Fourth and finally, the court must find that the parties can afford to send the child to private school. See Pollow v. Pollow, 712 So. 2d 1235 (Fla. Dist. Ct. App. 1998); Stefanowitz v. Stefanowitz, 586 So. 2d 460 (Fla. Dist. Ct. App. 1991); Periquet-Febres v. Febres, 659 N.E.2d 602 (Ind. Ct. App. 1995) (it is error to award private educational expenses where there are no resources available); Widman v. Widman, 619 So. 2d 632 (La. Ct. App. 1993) (private school award is appropriate where income is sufficient); Busken v. Busken, 878 S.W.2d 78 (Mo. Ct. App. 1994) (cost of private school education is proper factor in assessing award); In re Marriage of Manning, 871 S.W.2d 108 (Mo. Ct. App. 1994) (private school must be within the financial means of the person providing support); Howard v. Howard, 186 A.D.2d 132, 587 N.Y.S.2d 950 (1992); Cuthbert S. v. Linda S., 161 Misc. 2d 372, 613 N.Y.S.2d 801 (Fam. Ct. 1994) (court would order private school tuition only to finish out year and not thereafter, where funds were to come from public assistance); Pellish v. Gerhart, 701 A.2d 594 (Pa. Super. Ct. 1997).

When private education costs are awarded, the court should award such expenses only to the extent they are actually incurred and not paid from another source. In re Marriage of Winnie, 109 Or. App. 304, 818 P.2d 1292 (1991) (child's scholarships, grants, and summer earnings should be deducted from the cost of his or her education in determining the amount to be paid); see also Brennan v. Brennan, 230 A.D.2d 700, 645 N.Y.S.2d 876 (1996) (when court allows deviation for private school, cost should be apportioned between parents according to their respective incomes).

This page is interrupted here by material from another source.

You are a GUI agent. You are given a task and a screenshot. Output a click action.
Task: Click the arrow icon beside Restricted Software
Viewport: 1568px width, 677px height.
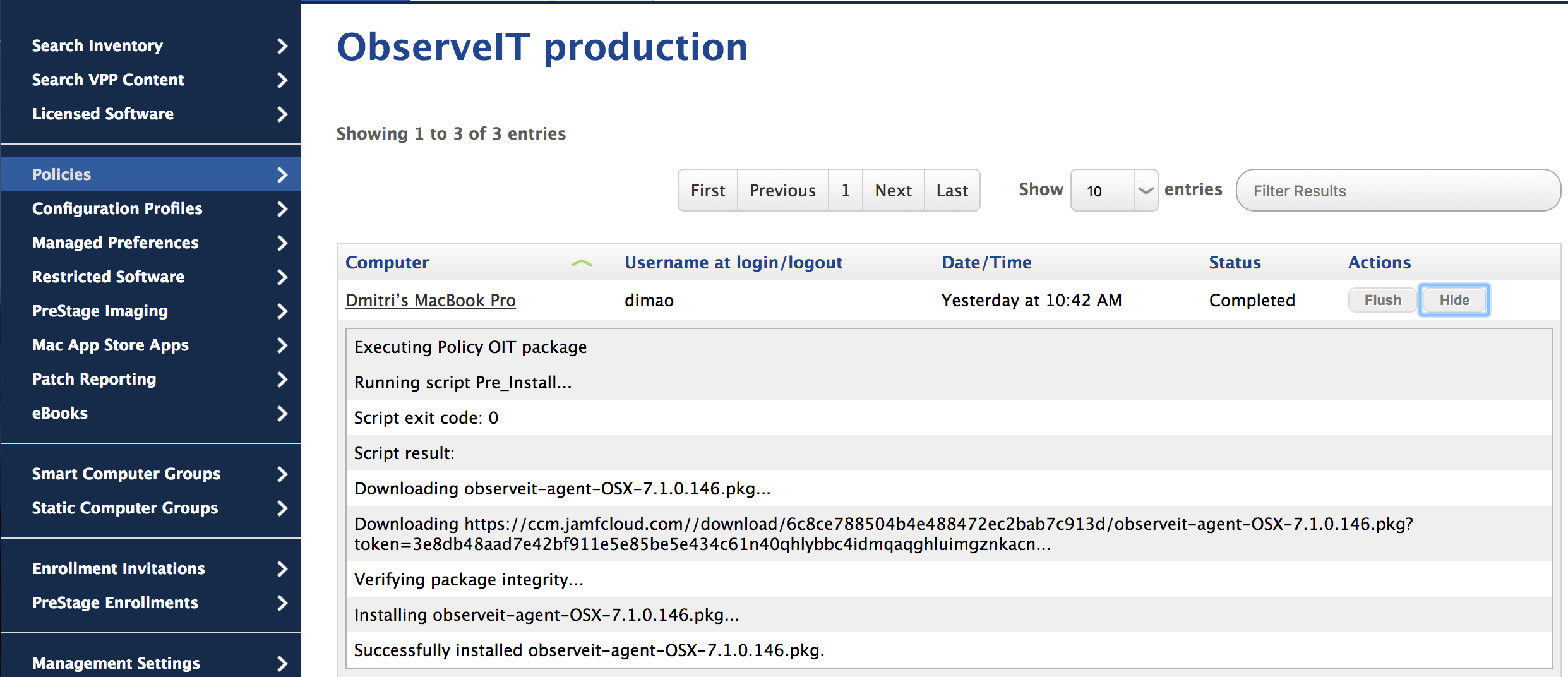[x=282, y=277]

These same considerations can justify a deviation from the presumptive award for music lessons or other cultural activities. In re Marriage of Laughlin, 932 P.2d 858 (Colo. Ct. App. 1997) (extra $180 for ice skating lessons where daughter was competitive skater was appropriate); Stock v. Stock, 693 So. 2d 1080 (Fla. Dist. Ct. App. 1997) (error to grant deviation for children's participation in riding activities where parents could not afford it); In re Marriage of Florence, 260 Ill. App. 3d 116, 632 N.E.2d 681 (1994) (court ordered father to pay $250 toward purchase of clarinet); Valure v. Valure, 696 So. 2d 685 (La. Ct. App. 1997) (no award for dancing lessons); Elliott v. Elliott, 920 S.W.2d 570 (Mo. Ct. App. 1996) (dance and piano lessons, private school warranted); Wacholder v. Wacholder, 188 A.D.2d 130, 593 N.Y.S.2d 896 (1993) (child's figure skating expenses, where child had special aptitude and was nationally ranked skater, ordered; Holland v. Holland, 444 Pa. Super. 251, 663 A.2d 768 (1995) (father properly ordered to pay $455 per month for daughter's equestrian activities, where the trial court determined such were necessary for the child's well-being); Petruska v. Petruska, 200 W. Va. 79, 488 S.E.2d 354 (1996) (husband was not required to pay additional $850 per month for sports, where if family had stayed together he could not afford it). But see Smith v. Smith, 845 S.W.2d 25 (Ky. Ct. App. 1992) (music lessons are not "extraordinary educational expense" justifying deviation from guidelines).

In sum, a good rule of thumb for private education and extracurricular lessons is that a court will not hesitate to deviate if the child would have enjoyed this type of education had the marriage stayed intact, or, in the case of an out-of-wedlock child, if the parents can afford the expense and it is consistent with the parents' lifestyles.